– Я так рада это слышать, – в ее глазах блестят слезы, и она сильнее сжимает мою ладонь. – Это прекрасные новости, сынок.
Теперь мне известно, как выглядят слезы облегчения. Маме сейчас для счастья достаточно лишь знать, что ее сын жив, и что я продолжаю бороться. Видя такую искреннюю улыбку на ее лице, я вдруг осознаю, что больше этого не вынесу. Истязать себя – одно, но причинять боль ей – это уже слишком даже для такого дерьмового сына, как я.
– Думаю, мне нужно съехать.
– Что?! – мама роняет из рук вилку, и та со звоном падает на тарелку. Лицо отца при этом остается невозмутимым.

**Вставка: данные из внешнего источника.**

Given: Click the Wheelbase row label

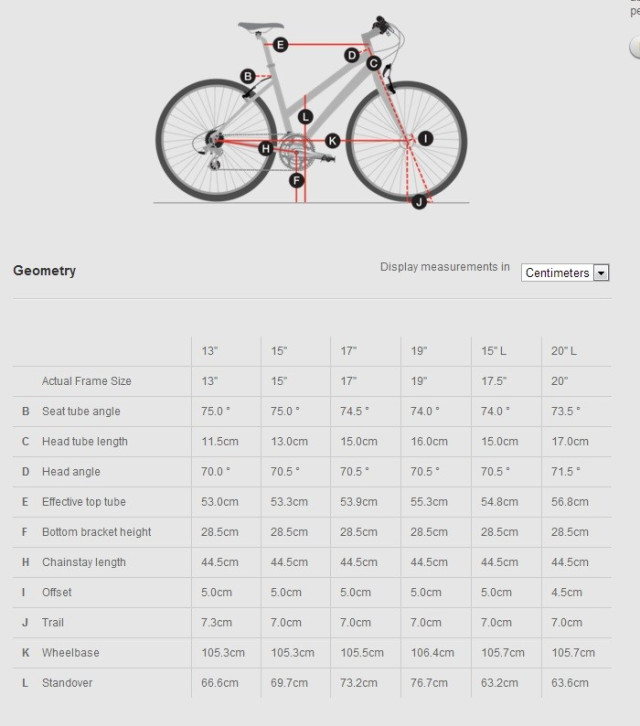Looking at the screenshot, I should (70, 652).
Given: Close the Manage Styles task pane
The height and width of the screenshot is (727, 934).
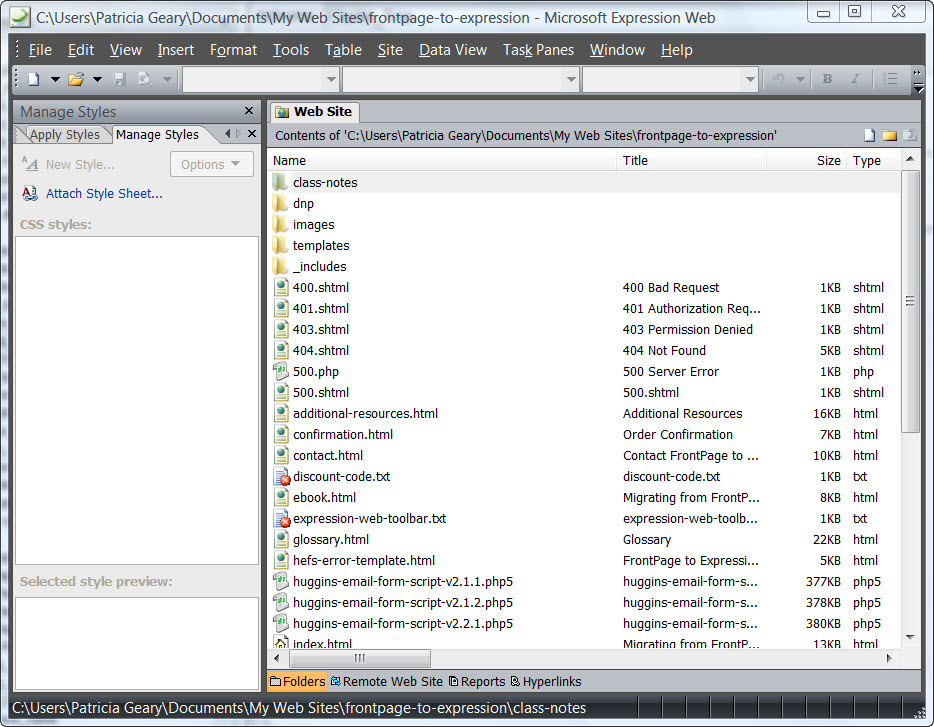Looking at the screenshot, I should [249, 112].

– У меня накоплено достаточно средств, чтобы содержать себя в ближайшие несколько месяцев.
– Да, но зачем? Почему? Мы тебя чем-то обидели? – мамин шокированный взгляд мечется от меня к отцу и обратно.
– Нет, мам, дело не в этом.
– Тогда в чем? Как ты вообще мог до такого додуматься, Ник? – она хватается за голову. – Ты же только недавно вышел из больницы.
– С того случая прошло почти три месяца, мне намного лучше, и я больше не хочу заставлять тебя волноваться.
– Думаешь, если ты будешь неизвестно где, мне станет легче? Ты точно задумал что-то нехорошее! – мама вскакивает из-за стола и в слезах убегает в другую комнату.
Я хочу пойти за ней, но отец тихо откашливается, привлекая мое внимание.
– Оставь ее, – спокойно заявляет он, – ей нужно свыкнуться с этой мыслью.
– Ей просто не все равно, – вырывается у меня, и папа снова хмурится.
– Думаешь, мне на тебя все равно?
– А что нет? – я усмехаюсь, глядя ему в глаза.
– Поверь, гиперопеку двух родителей ты бы точно не выдержал, – он позволяет себе расслабленно откинуться на спинку стула, чем вызывает у меня вспышку неконтролируемого гнева.
– Так ты сделал мне одолжение, когда решил вести себя так, словно я сдох в тот день?
Отец крепко сжимает руки в кулаки, явно пытаясь совладать с собой, чтобы не наброситься на меня.
– Съезжай и не возвращайся, пока не научишься ценить данную тебе жизнь, – он тихо поднимается и, снова нацепив на лицо маску равнодушия, уходит в гостиную.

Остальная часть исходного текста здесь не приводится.